6 Le 6 mai 1994, le requérant a signé, aux fins de la période de notation 1991/1993, une déclaration de reconduction de son rapport de notation relatif à la période de notation 1989/1991.
7 La DG V n'a pas inscrit le nom du requérant sur la liste de ses fonctionnaires proposés pour une promotion en A 4, au titre de l'exercice de promotions 1994, publiée aux Informations administratives no 843 du 11 mai 1994.
8 Dans une note du 24 mai 1994 adressée au directeur de la direction V.F, le requérant a fait valoir qu'il y avait lieu de considérer comme nulle et non avenue la reconduction de son rapport de notation et de reprendre le dialogue afin d'établir un rapport régulier. Le requérant relevait, à cet égard, que ses fonctions avaient été sensiblement modifiées au cours de la période de notation 1991/1993 et qu'il avait signé la reconduction de son rapport 1989/1991 dans un état de santé très préoccupant.
9 La déclaration de reconduction signée le 6 mai 1994 par le requérant a été transmise par la DG Va la direction générale du personnel et de l'administration (DG IX), qui a renvoyé ce document le 20 juin 1994, avec la mention: «non conforme (manque la description des tâches)».
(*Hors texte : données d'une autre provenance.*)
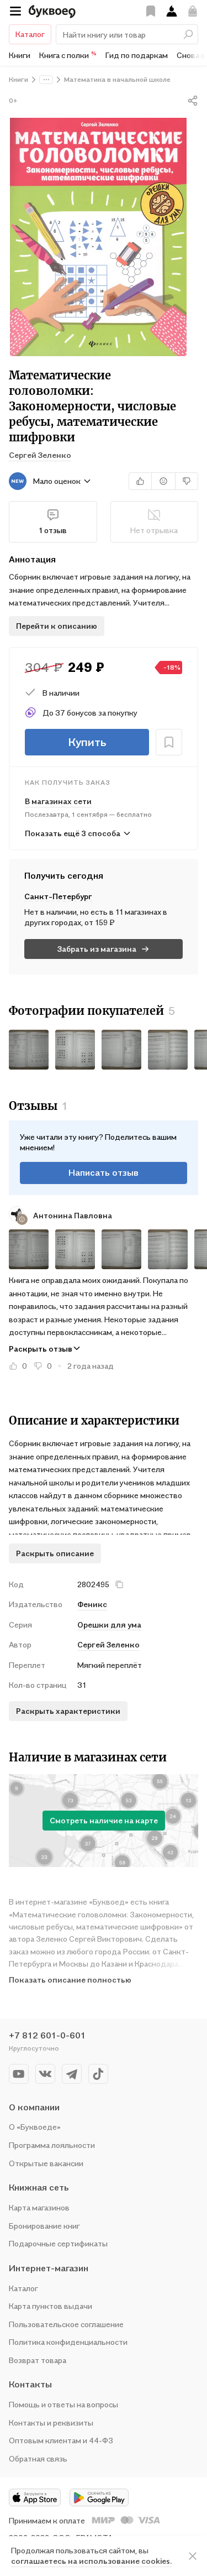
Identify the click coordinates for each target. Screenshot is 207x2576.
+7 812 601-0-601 (47, 2035)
10 Par note du 31 mai 1994, le requérant a introduit auprès du secrétaire général de la Commission, pris en sa qualité de président du comité de promotion A, un recours gracieux contre la décision de ne pas le proposer pour une promotion en A 4, telle que contenue dans la liste des fonctionnaires de la DG V publiée aux Informations administratives no 843 du 11 mai 1994. Le requérant a notamment relevé que son dossier personnel ne contenait pas son rapport de notation 1991/1993 et que le directeur
général de la DG V n'avait donc pas été en mesure de se prononcer valablement sur ses mérites aux fins d'une promotion en A 4. Le requérant a également produit les informations complémentaires qu'il estimait susceptibles de se substituer à son rapport de notation ou d'y suppléer et de militer en faveur de sa promotion.
11 Après avoir examiné le cas du requérant, le groupe paritaire restreint chargé de l'examen des recours et des problèmes liés à la mobilité (ci-après «groupe paritaire») a estimé que le recours gracieux du requérant n'était pas justifié.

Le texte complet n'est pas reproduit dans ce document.